RECORDS FOR THE EXERCISE START

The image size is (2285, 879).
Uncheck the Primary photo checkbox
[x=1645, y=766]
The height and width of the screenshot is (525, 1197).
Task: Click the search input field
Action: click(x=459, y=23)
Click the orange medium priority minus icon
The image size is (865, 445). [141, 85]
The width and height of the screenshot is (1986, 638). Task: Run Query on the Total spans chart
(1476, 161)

RECORDS FOR THE EXERCISE END

__EXERCISE DESCRIPTION__
Set down exactly the lines that begin with the one containing "Click the orange medium priority minus icon" and end with the last line above, and no others.

__RESPONSE BELOW__
Click the orange medium priority minus icon
The image size is (865, 445). [141, 85]
The width and height of the screenshot is (1986, 638). Task: Run Query on the Total spans chart
(1476, 161)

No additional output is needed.